● **Exercise directions**: Reproduce the following lines word for word.

______________________________

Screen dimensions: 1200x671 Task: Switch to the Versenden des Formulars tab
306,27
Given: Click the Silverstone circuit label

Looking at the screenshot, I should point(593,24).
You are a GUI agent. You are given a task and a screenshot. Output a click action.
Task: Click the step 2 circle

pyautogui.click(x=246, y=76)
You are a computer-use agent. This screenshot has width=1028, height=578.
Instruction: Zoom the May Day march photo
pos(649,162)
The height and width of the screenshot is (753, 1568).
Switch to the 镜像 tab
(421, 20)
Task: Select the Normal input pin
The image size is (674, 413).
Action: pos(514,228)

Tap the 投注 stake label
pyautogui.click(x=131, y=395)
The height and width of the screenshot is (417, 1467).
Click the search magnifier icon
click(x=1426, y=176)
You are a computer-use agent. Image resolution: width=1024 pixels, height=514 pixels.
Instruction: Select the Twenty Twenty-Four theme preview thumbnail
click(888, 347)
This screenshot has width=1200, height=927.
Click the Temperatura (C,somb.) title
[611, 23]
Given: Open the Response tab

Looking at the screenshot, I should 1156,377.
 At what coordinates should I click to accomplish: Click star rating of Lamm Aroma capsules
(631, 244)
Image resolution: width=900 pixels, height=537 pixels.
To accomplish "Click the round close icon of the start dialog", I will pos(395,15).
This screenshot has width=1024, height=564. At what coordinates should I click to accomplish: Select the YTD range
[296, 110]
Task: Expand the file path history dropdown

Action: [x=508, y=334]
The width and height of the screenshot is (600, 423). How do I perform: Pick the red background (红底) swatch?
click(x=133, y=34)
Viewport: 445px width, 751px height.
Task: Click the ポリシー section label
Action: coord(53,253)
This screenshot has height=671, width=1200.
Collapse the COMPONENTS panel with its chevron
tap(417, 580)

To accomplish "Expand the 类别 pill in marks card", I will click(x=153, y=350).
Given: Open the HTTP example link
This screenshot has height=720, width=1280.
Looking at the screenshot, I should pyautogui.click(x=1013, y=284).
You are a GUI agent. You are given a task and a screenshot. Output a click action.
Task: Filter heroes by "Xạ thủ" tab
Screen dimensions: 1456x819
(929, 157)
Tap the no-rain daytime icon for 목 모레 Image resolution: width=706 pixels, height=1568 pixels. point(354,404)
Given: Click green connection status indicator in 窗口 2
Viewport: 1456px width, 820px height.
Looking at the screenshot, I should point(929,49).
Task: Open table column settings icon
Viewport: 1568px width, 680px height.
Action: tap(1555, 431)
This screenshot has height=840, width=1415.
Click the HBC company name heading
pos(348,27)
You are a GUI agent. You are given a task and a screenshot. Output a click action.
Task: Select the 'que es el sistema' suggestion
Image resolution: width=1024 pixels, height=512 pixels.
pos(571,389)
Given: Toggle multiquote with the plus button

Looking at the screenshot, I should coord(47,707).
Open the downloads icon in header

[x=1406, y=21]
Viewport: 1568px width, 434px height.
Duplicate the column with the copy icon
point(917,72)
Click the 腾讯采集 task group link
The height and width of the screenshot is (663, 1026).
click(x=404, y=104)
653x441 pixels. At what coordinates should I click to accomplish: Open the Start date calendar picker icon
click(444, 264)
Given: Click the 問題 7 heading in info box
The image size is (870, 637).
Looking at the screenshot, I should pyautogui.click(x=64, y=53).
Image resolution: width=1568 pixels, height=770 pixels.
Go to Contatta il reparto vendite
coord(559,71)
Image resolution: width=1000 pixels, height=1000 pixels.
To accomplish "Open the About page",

______________________________

● **Answer to the task**:
Screen dimensions: 1200x671 Task: Switch to the Versenden des Formulars tab
306,27
Given: Click the Silverstone circuit label

Looking at the screenshot, I should point(593,24).
You are a GUI agent. You are given a task and a screenshot. Output a click action.
Task: Click the step 2 circle

pyautogui.click(x=246, y=76)
You are a computer-use agent. This screenshot has width=1028, height=578.
Instruction: Zoom the May Day march photo
pos(649,162)
The height and width of the screenshot is (753, 1568).
Switch to the 镜像 tab
(421, 20)
Task: Select the Normal input pin
The image size is (674, 413).
Action: pos(514,228)

Tap the 投注 stake label
pyautogui.click(x=131, y=395)
The height and width of the screenshot is (417, 1467).
Click the search magnifier icon
click(x=1426, y=176)
You are a computer-use agent. Image resolution: width=1024 pixels, height=514 pixels.
Instruction: Select the Twenty Twenty-Four theme preview thumbnail
click(888, 347)
This screenshot has width=1200, height=927.
Click the Temperatura (C,somb.) title
[611, 23]
Given: Open the Response tab

Looking at the screenshot, I should 1156,377.
 At what coordinates should I click to accomplish: Click star rating of Lamm Aroma capsules
(631, 244)
Image resolution: width=900 pixels, height=537 pixels.
To accomplish "Click the round close icon of the start dialog", I will pos(395,15).
This screenshot has width=1024, height=564. At what coordinates should I click to accomplish: Select the YTD range
[296, 110]
Task: Expand the file path history dropdown

Action: [x=508, y=334]
The width and height of the screenshot is (600, 423). How do I perform: Pick the red background (红底) swatch?
click(x=133, y=34)
Viewport: 445px width, 751px height.
Task: Click the ポリシー section label
Action: coord(53,253)
This screenshot has height=671, width=1200.
Collapse the COMPONENTS panel with its chevron
tap(417, 580)

To accomplish "Expand the 类别 pill in marks card", I will click(x=153, y=350).
Given: Open the HTTP example link
This screenshot has height=720, width=1280.
Looking at the screenshot, I should pyautogui.click(x=1013, y=284).
You are a GUI agent. You are given a task and a screenshot. Output a click action.
Task: Filter heroes by "Xạ thủ" tab
Screen dimensions: 1456x819
(929, 157)
Tap the no-rain daytime icon for 목 모레 Image resolution: width=706 pixels, height=1568 pixels. point(354,404)
Given: Click green connection status indicator in 窗口 2
Viewport: 1456px width, 820px height.
Looking at the screenshot, I should point(929,49).
Task: Open table column settings icon
Viewport: 1568px width, 680px height.
Action: tap(1555, 431)
This screenshot has height=840, width=1415.
Click the HBC company name heading
pos(348,27)
You are a GUI agent. You are given a task and a screenshot. Output a click action.
Task: Select the 'que es el sistema' suggestion
Image resolution: width=1024 pixels, height=512 pixels.
pos(571,389)
Given: Toggle multiquote with the plus button

Looking at the screenshot, I should coord(47,707).
Open the downloads icon in header

[x=1406, y=21]
Viewport: 1568px width, 434px height.
Duplicate the column with the copy icon
point(917,72)
Click the 腾讯采集 task group link
The height and width of the screenshot is (663, 1026).
click(x=404, y=104)
653x441 pixels. At what coordinates should I click to accomplish: Open the Start date calendar picker icon
click(444, 264)
Given: Click the 問題 7 heading in info box
The image size is (870, 637).
Looking at the screenshot, I should pyautogui.click(x=64, y=53).
Image resolution: width=1568 pixels, height=770 pixels.
Go to Contatta il reparto vendite
coord(559,71)
Image resolution: width=1000 pixels, height=1000 pixels.
To accomplish "Open the About page",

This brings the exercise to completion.